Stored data
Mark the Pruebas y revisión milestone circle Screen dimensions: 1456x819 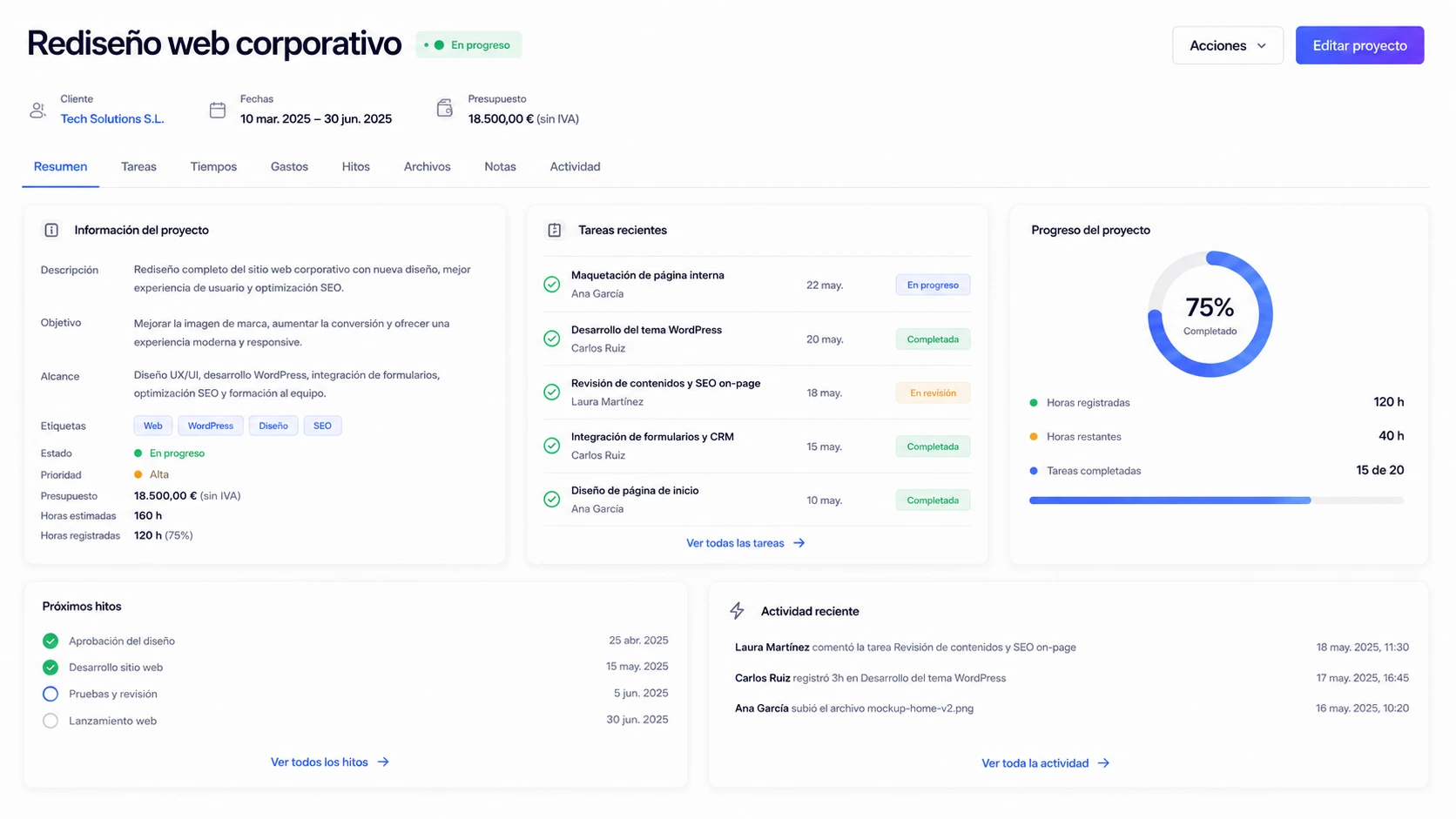51,695
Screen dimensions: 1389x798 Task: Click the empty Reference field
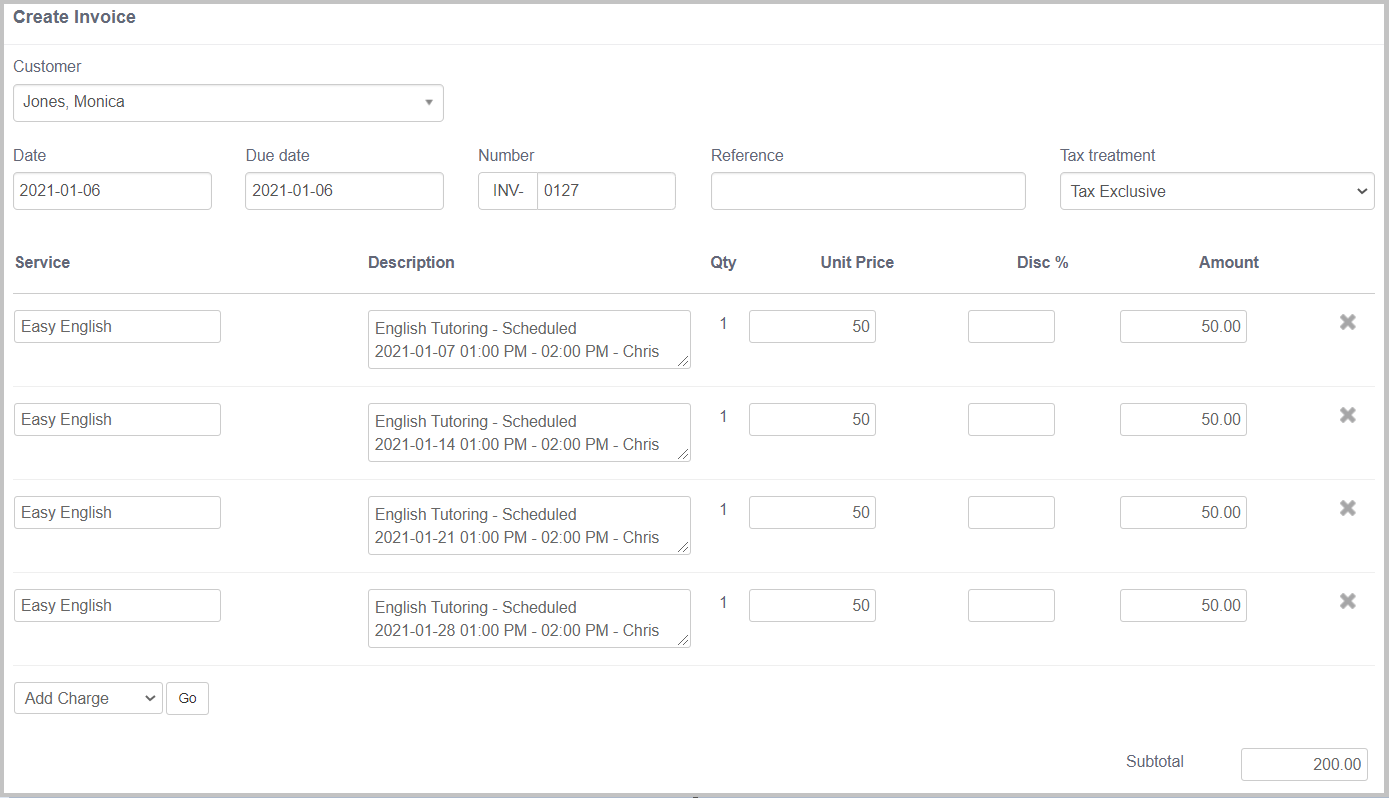point(867,191)
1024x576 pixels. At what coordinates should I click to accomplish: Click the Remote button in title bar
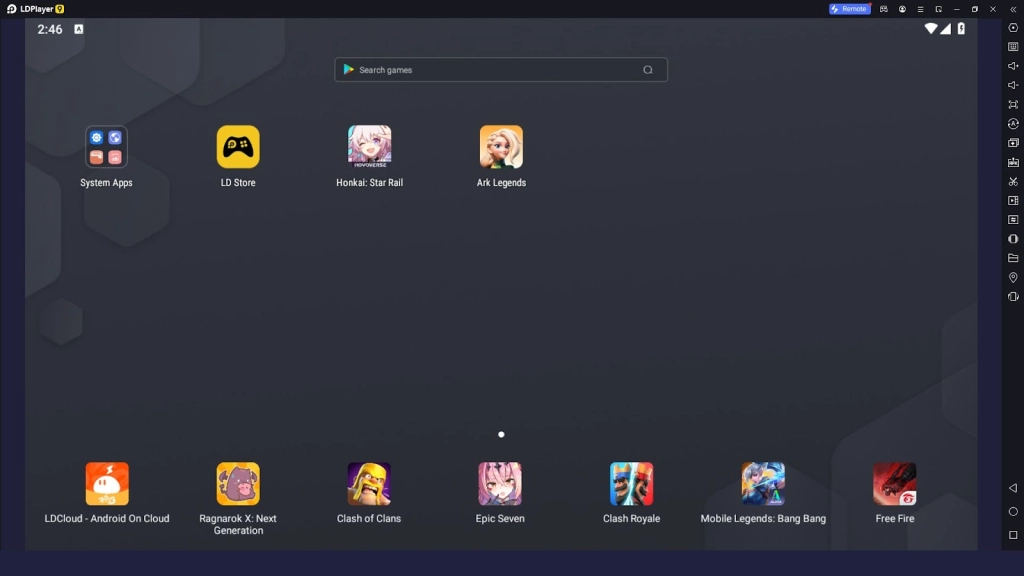[x=849, y=9]
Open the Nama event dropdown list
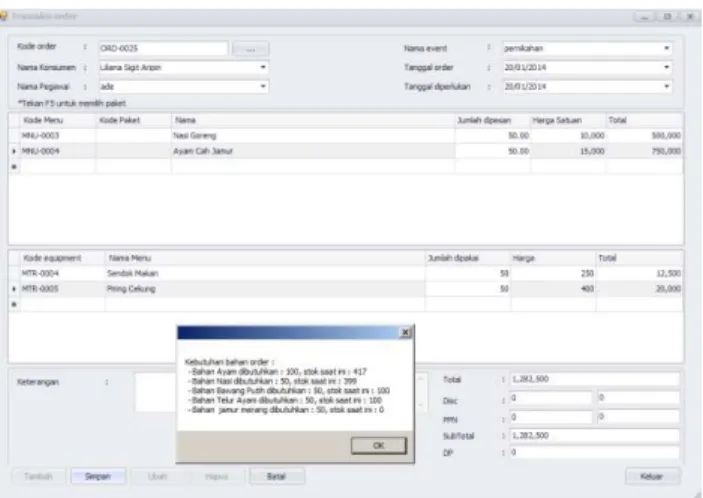Viewport: 703px width, 498px height. click(x=667, y=48)
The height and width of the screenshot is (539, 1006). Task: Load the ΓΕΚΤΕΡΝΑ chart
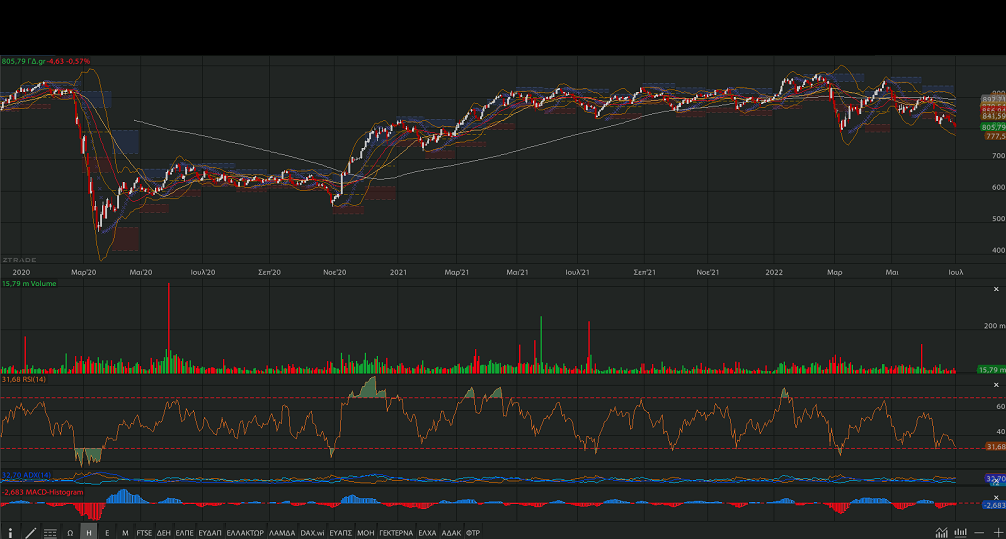[396, 533]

_What you should do_. Reproduce exactly, and only, the lines from the one holding "1024x576 pixels. At" through the final line of the entries. Do not include the pictures.

_Answer section_.
1024x576 pixels. At what coordinates should I click to accomplish: Click the Remote button in title bar
[x=849, y=9]
Open the Nama event dropdown list
Viewport: 703px width, 498px height. click(x=667, y=48)
The height and width of the screenshot is (539, 1006). Task: Load the ΓΕΚΤΕΡΝΑ chart
[396, 533]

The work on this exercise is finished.